** begin Records for the task **

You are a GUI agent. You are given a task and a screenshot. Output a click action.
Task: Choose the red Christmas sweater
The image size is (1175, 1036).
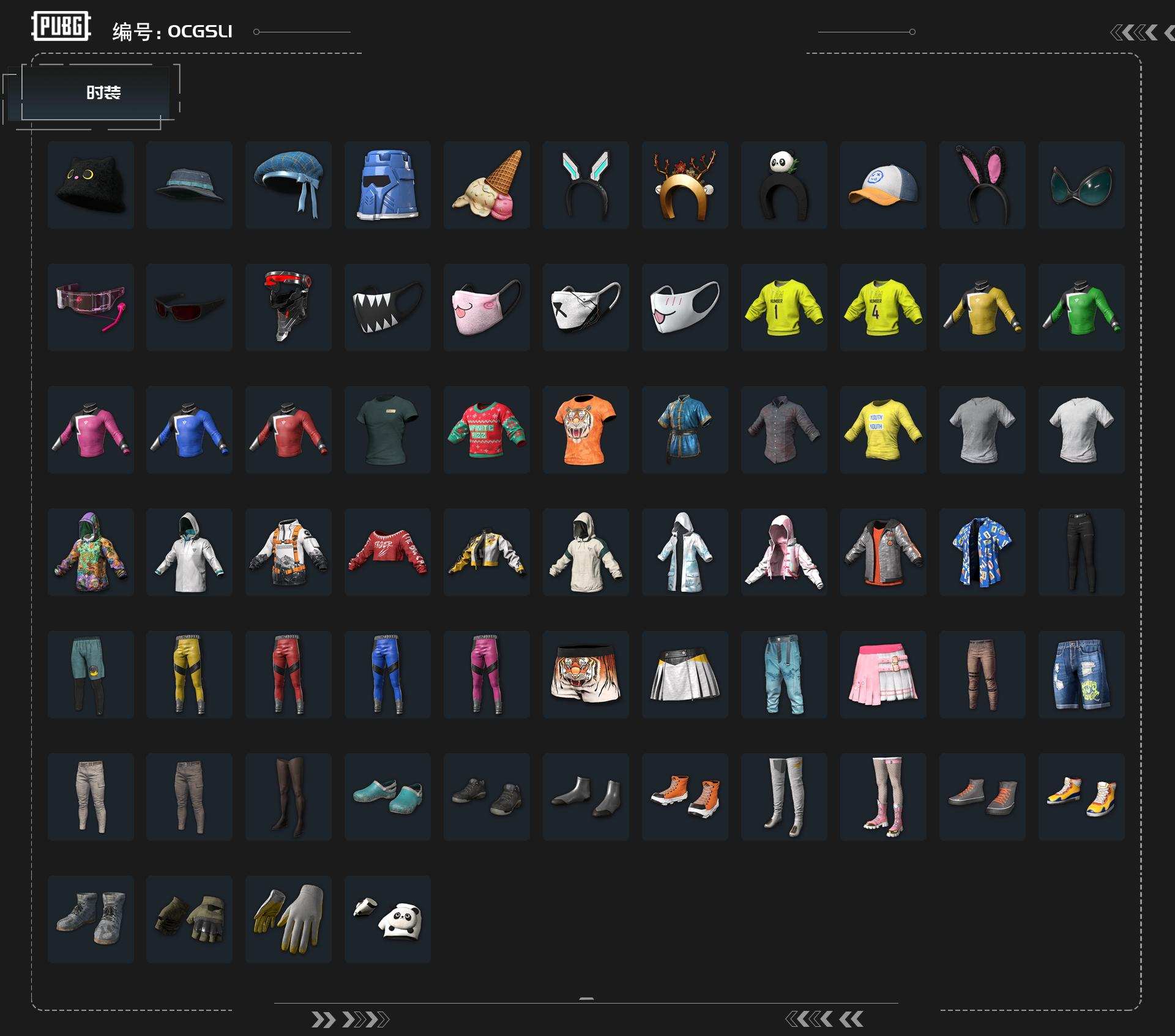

** end Records for the task **
** begin Records for the task **

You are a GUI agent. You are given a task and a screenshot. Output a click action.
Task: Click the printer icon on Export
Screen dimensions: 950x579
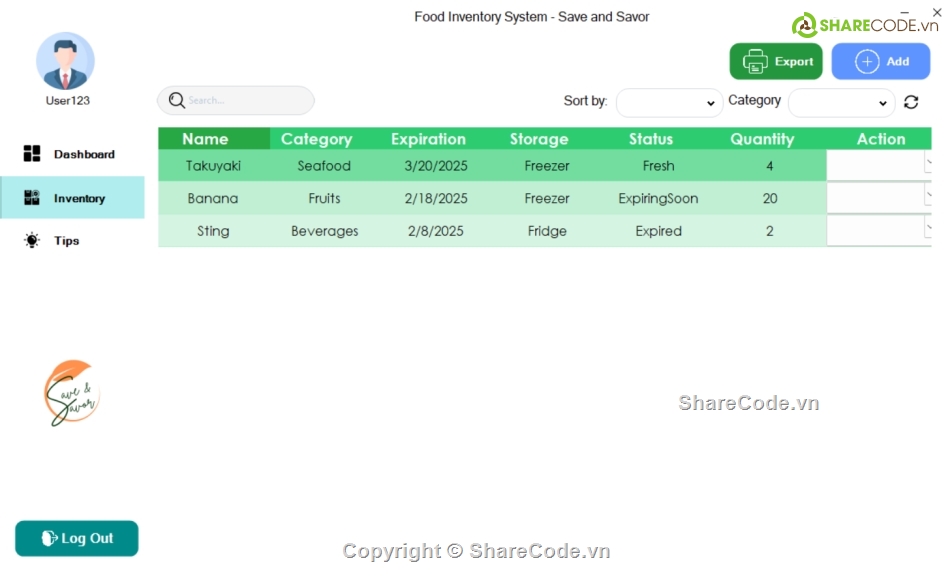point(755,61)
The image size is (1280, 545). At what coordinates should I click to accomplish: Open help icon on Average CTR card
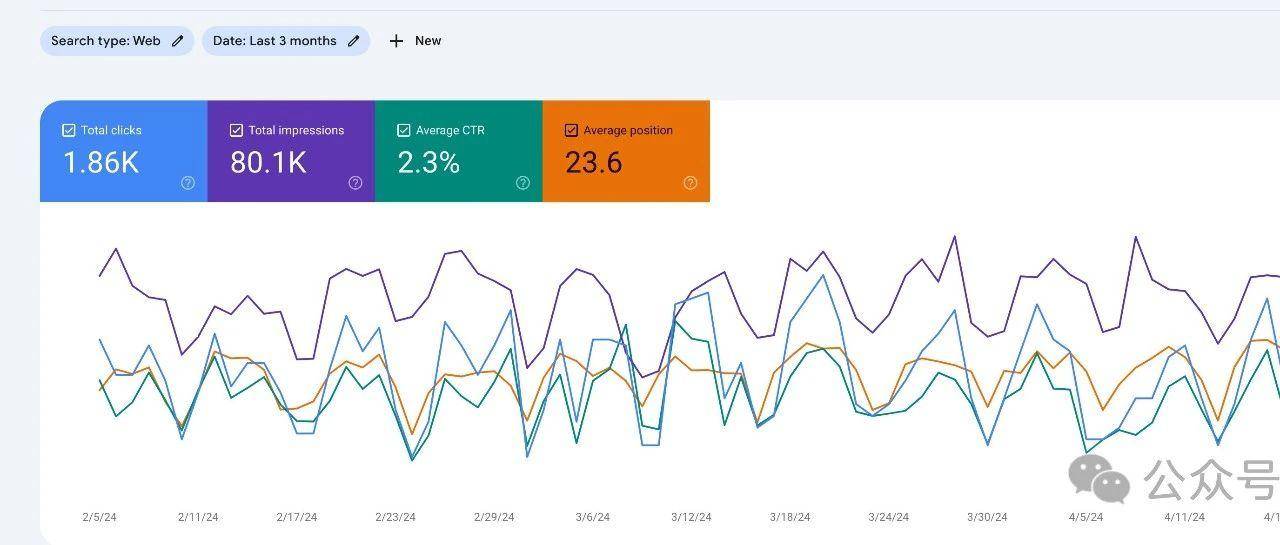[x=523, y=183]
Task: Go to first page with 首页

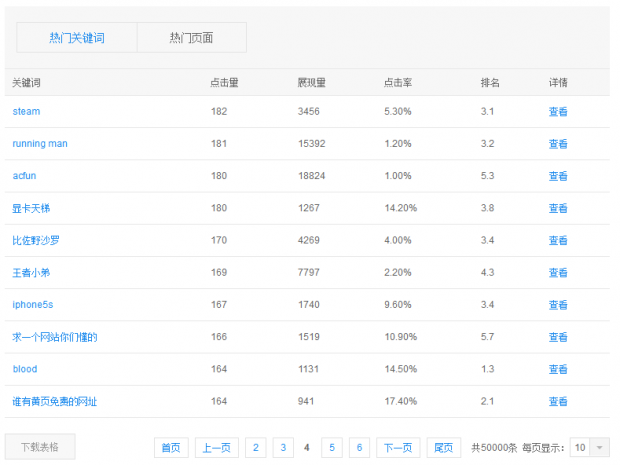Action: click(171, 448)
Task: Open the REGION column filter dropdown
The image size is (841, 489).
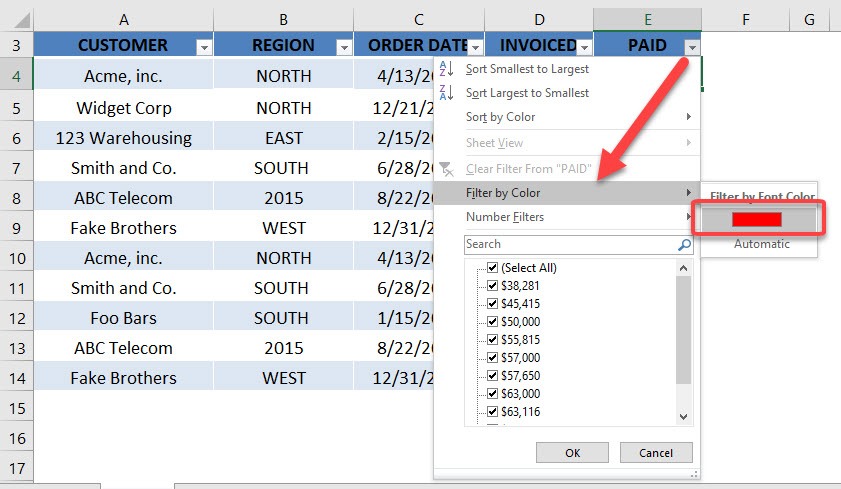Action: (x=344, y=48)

** end Records for the task **
** begin Records for the task **

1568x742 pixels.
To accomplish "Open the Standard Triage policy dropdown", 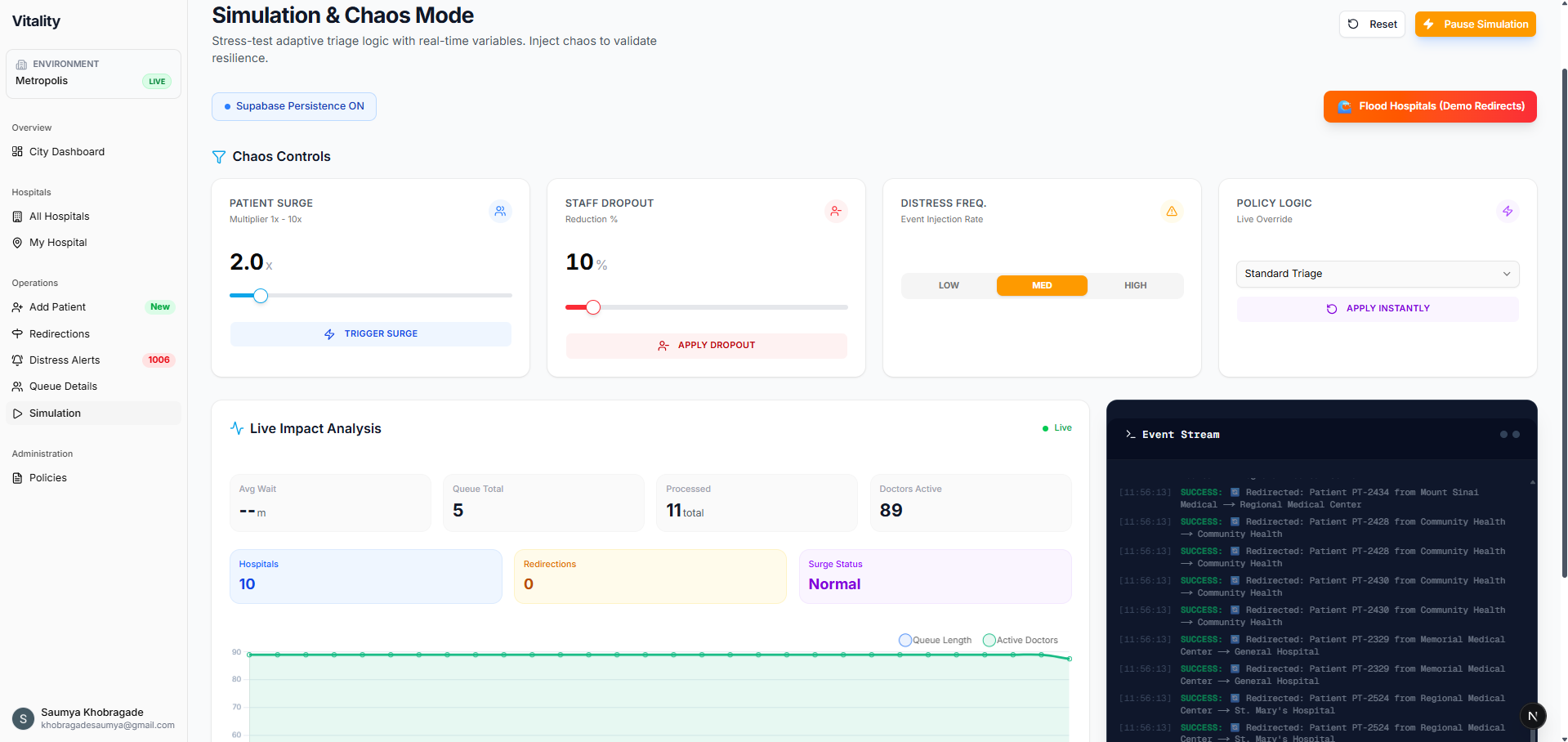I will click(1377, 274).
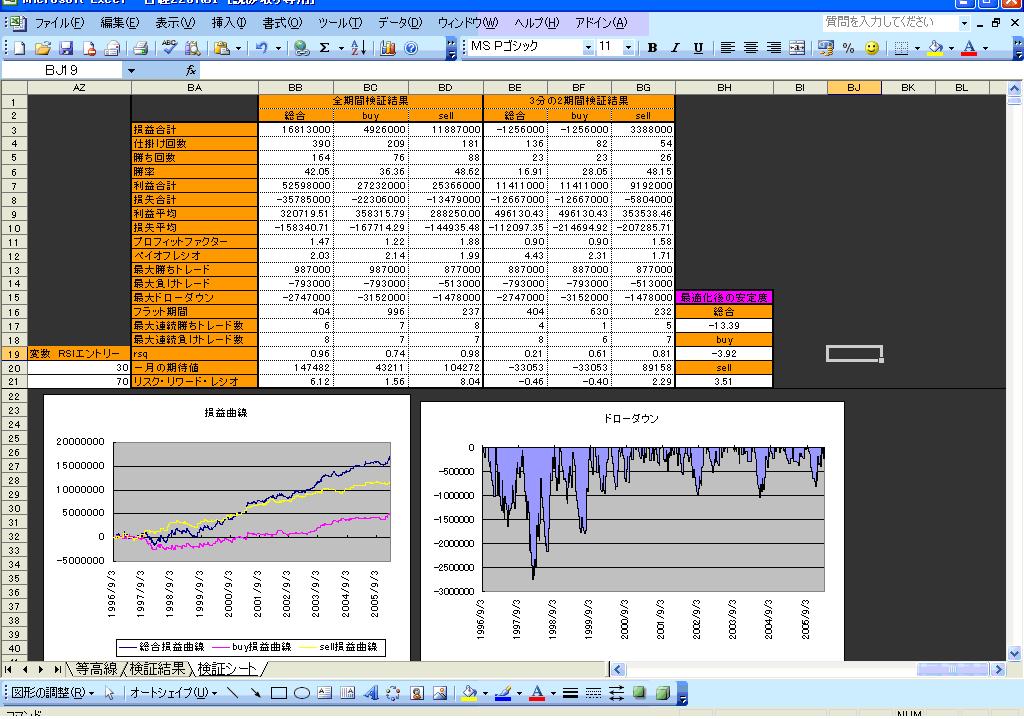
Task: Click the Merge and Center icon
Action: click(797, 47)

** end Records for the task **

**Given task:** Copy out everything from the line with "Task: Go to first page with 首页" down to the line with "Action: (x=344, y=48)", both included, and leave out the pictures.

**Response for this exercise:**
Task: Go to first page with 首页

Action: click(171, 448)
Task: Open the REGION column filter dropdown
The image size is (841, 489).
Action: (x=344, y=48)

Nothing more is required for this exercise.